No prizes for guessing what gives Java this performance edge ;-). Even a simple PHP application needs help from external caching, and other auxiliary mechanisms in order to satisfactorily serve anything more than a handful of requests per second.
Independently accessible service layer
Say we have an application up and running, and it needs to be accessible though multiple devices, and over multiple channels like HTML, REST/SOAP, RSS and what not. Most platforms come pre-packaged with a scaffolding system for building the presentation layer on HTML by default. This is not a bad thing in general, except when I’m accessing the app from something other than a web browser, such as a mobile app with (screens built in), or from another webapp. In cases like this, I would like not even the slightest overhead to be incurred in loading and building any part of any presentation layer that is not required for serving these requests.
This is possible only when the framework has been designed from ground up with ‘headless’ operation in mind. Basically this translates to a totally detachable service layer that can be invoked independently of the default presentation system.
Lightweight domain objects
I’ve come across a few excellent frameworks that do something I find really strange, and the reason for which escapes me. Their domain modelling paradigm dictates that all business logic pertaining to a specific domain model be contained in the model itself. Really??! In cases where one is building large lists of objects of a particular ‘heavyweight’ domain class, this embedded business logic is simply bloating the memory usage. Now I get the part about static methods and variables (before the slingshots come out ;-) ) which are instantiated just once per class and not per object, but static members were designed with different architectural goals in mind, and not specifically as a memory saving construct. Hence they do help reduce the overhead somewhat, but not by much (every object still needs to maintain pointers to reference the static members).
Another problem is: where do you put logic whose concern spans multiple domain classes? Or has nothing to do with domain classes? Neverending source of confusion, that.
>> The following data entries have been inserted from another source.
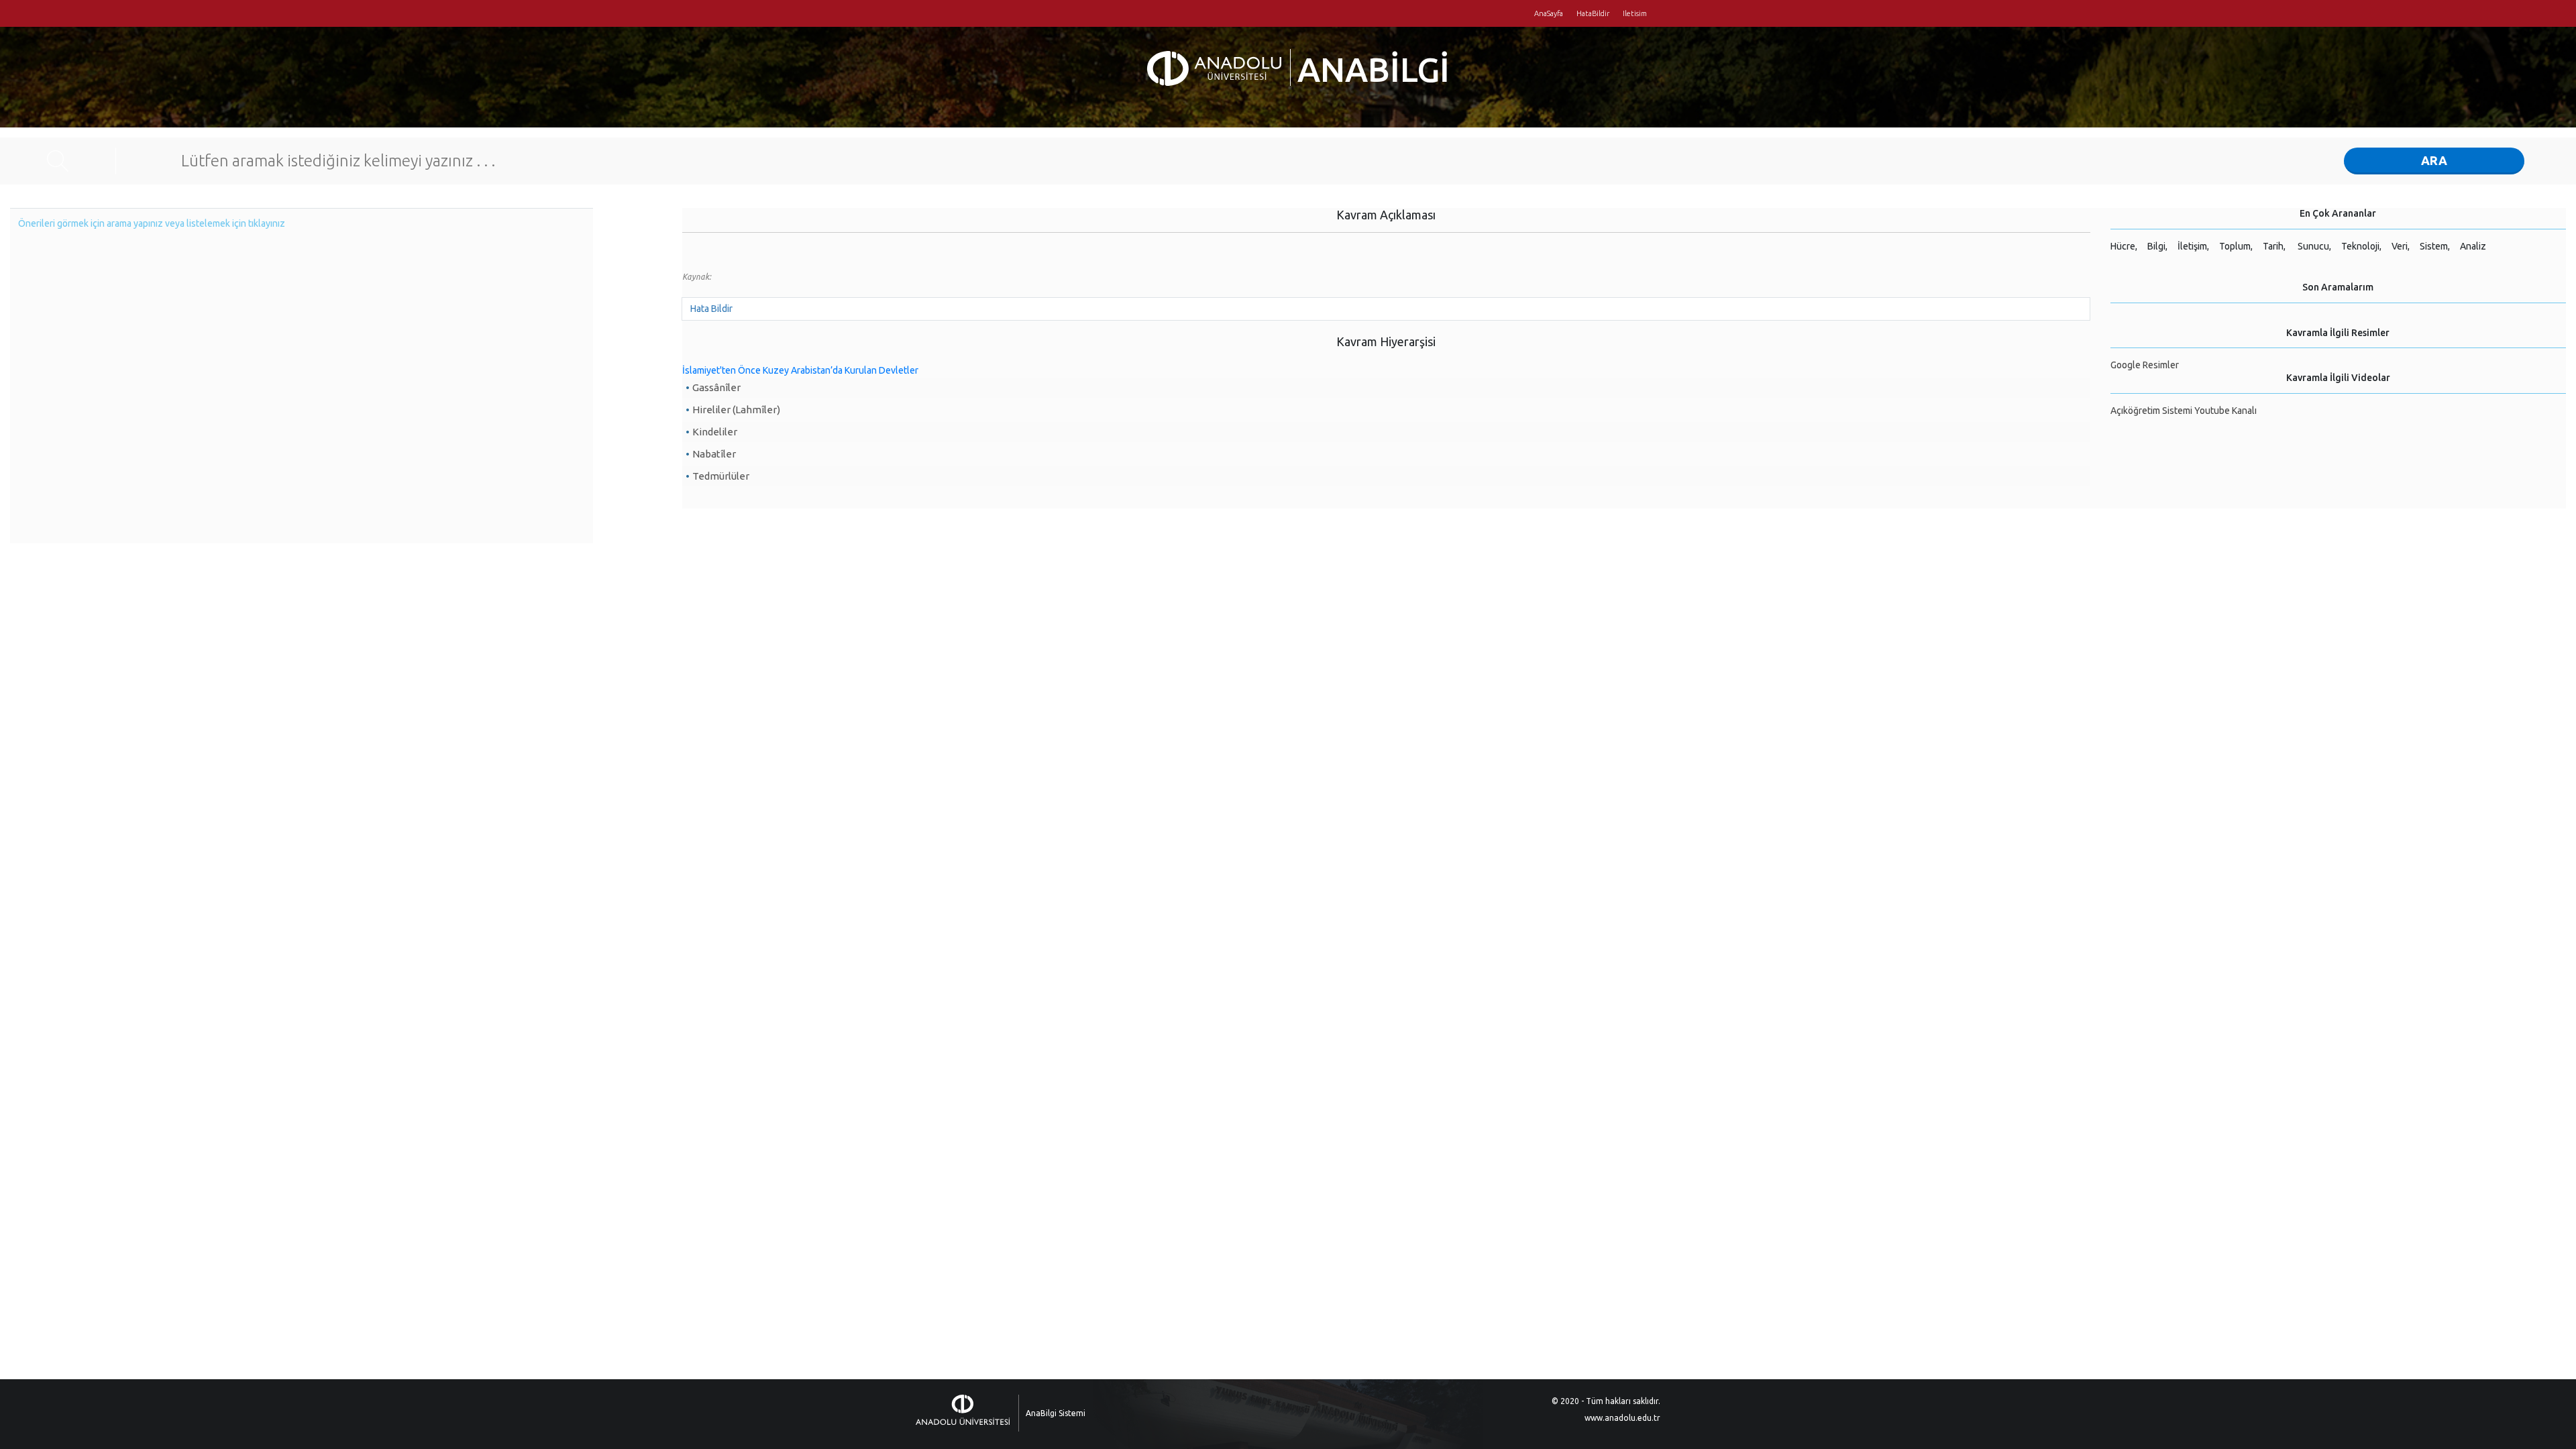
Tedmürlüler (720, 476)
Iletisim (1635, 13)
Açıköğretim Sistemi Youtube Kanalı (2183, 410)
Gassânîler (716, 387)
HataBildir (1592, 13)
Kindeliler (714, 431)
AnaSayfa (1548, 13)
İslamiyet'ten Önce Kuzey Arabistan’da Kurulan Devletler (800, 370)
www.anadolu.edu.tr (1622, 1417)
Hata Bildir (711, 308)
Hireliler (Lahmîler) (736, 409)
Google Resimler (2144, 365)
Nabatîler (714, 454)
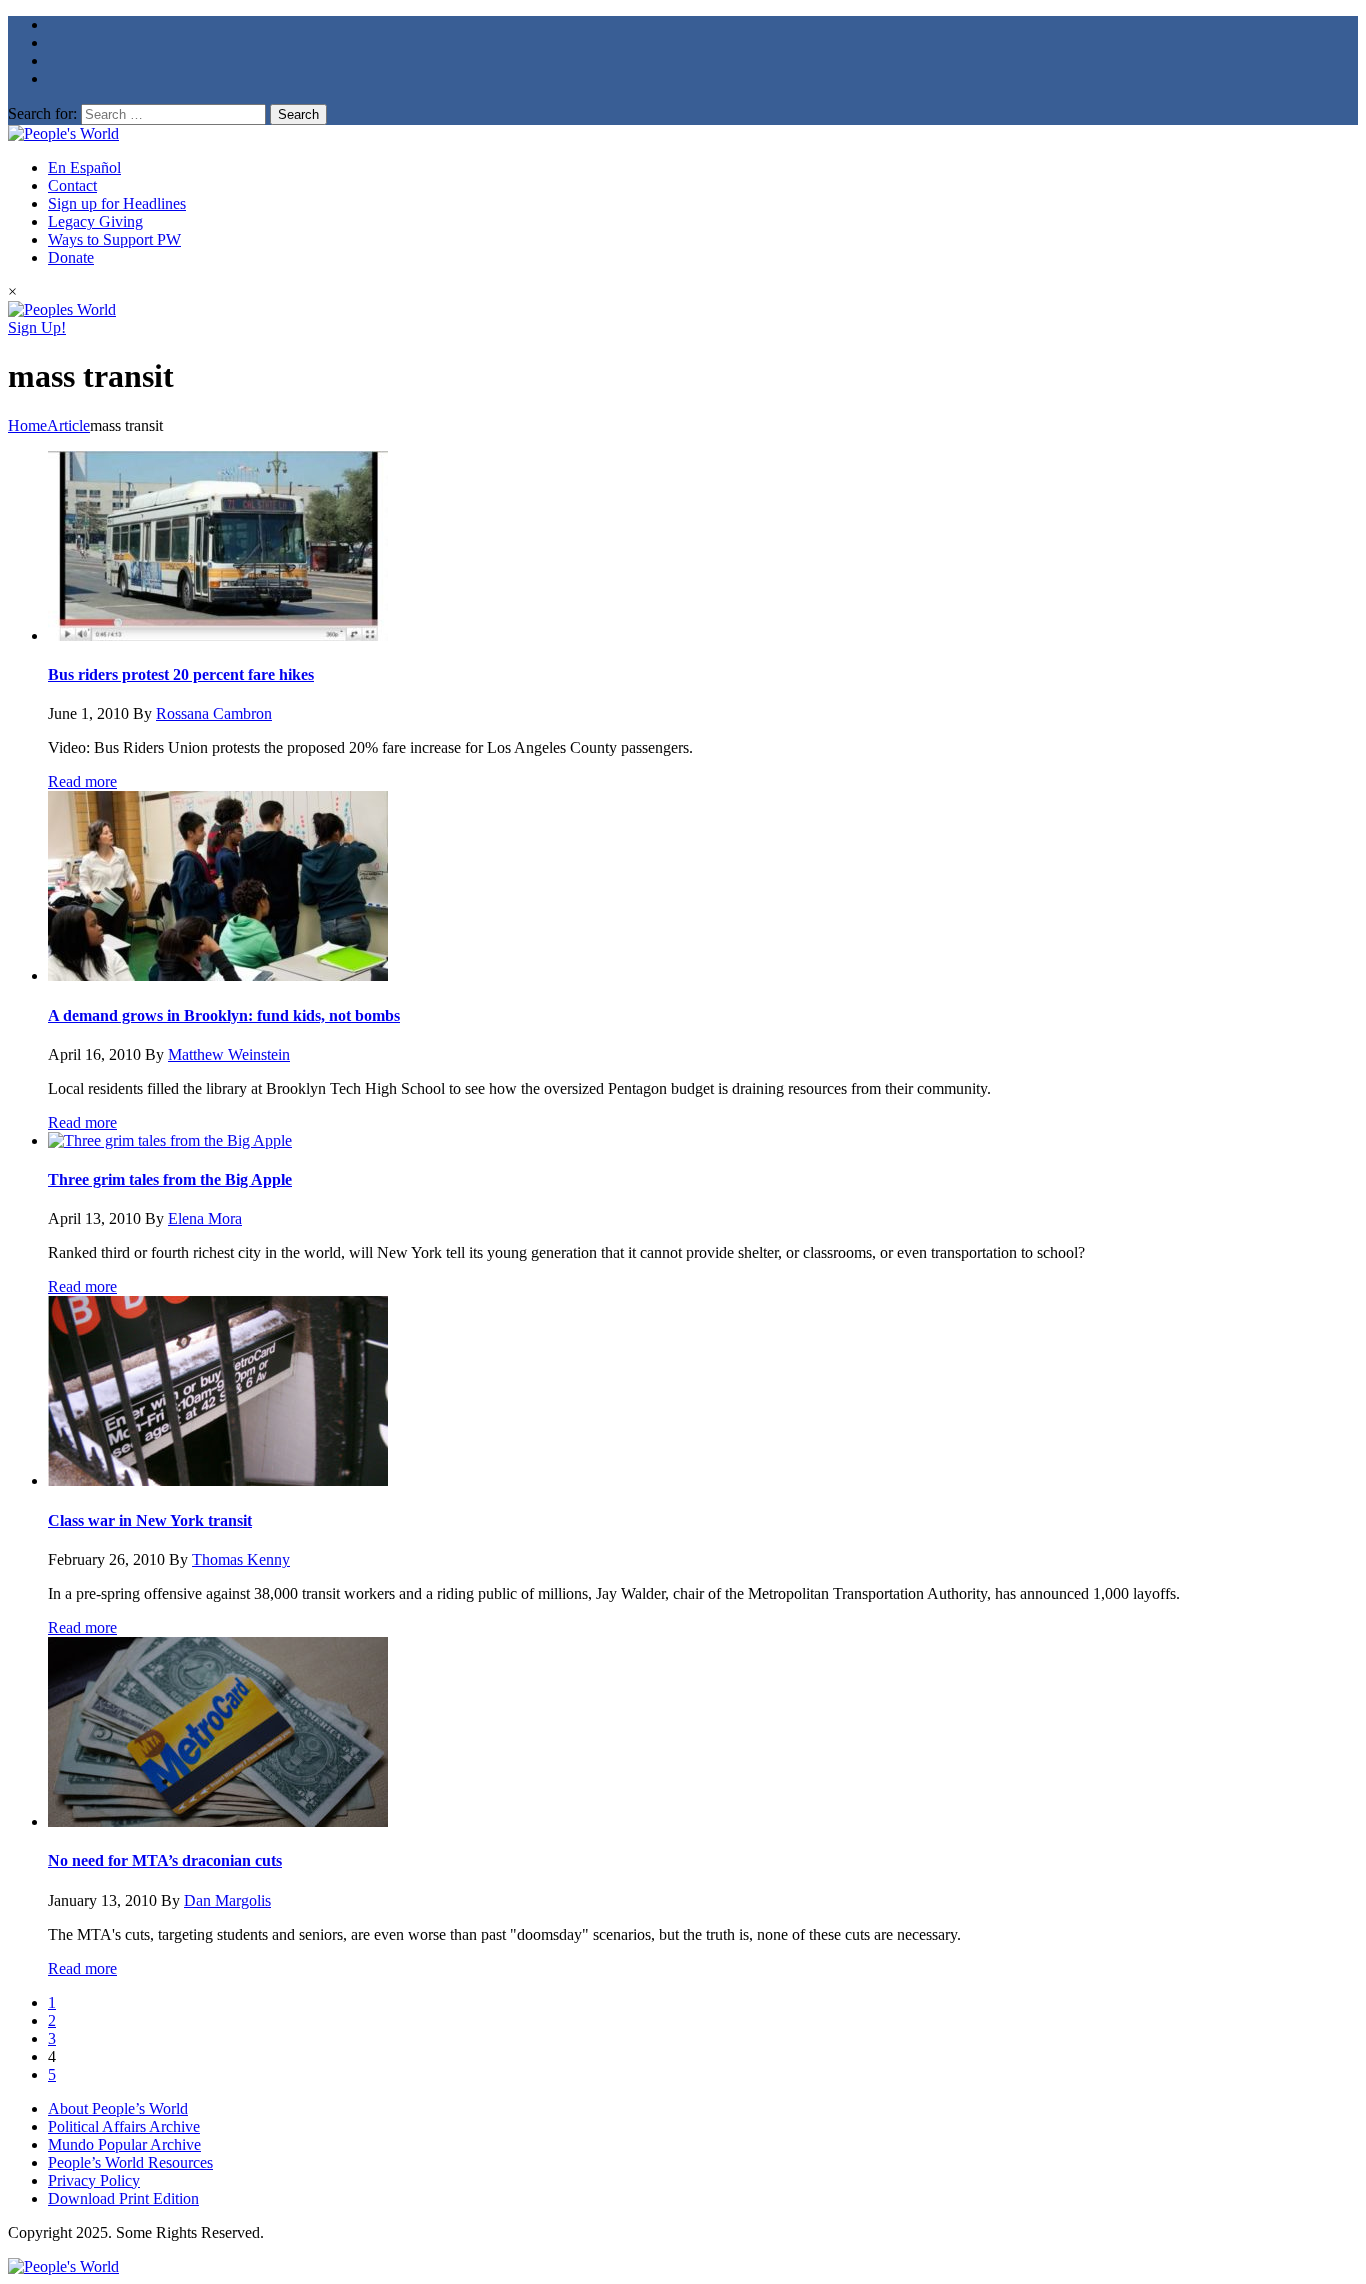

I would rather go for a design which treats domain objects as simple data beans, with no more than the simplest validation rules built in. The heavy lifting of business logic should be borne by a dedicated service layer. This approach also simplifies the implementation of independently accessible service methods that I outlined in the previous section.
Pluggable storage backend
This is a short one. Most frameworks support interchanging one RDBMS with another fairly smoothly. I want to throw NoSQL stores into the mix. I want to be able to plug in MongoDB or Couchbase, for instance, to supplement the RDBMS with certain functions that NoSQL DBs excel at, but I don’t want to change the way I use the persistence layer. Whatever the technology I use for abstracting the storage functionality in the application, its API must let me work seamlessly with non-relational data stores as well.
That more or less covers my wishlist of things I’m looking for, in a web framework. In order to keep the title short, I didn’t mention it has to be open source as well (yes it does :-) ). I think I might have found one that manages to check all boxes on the list, but I’m open to suggestions.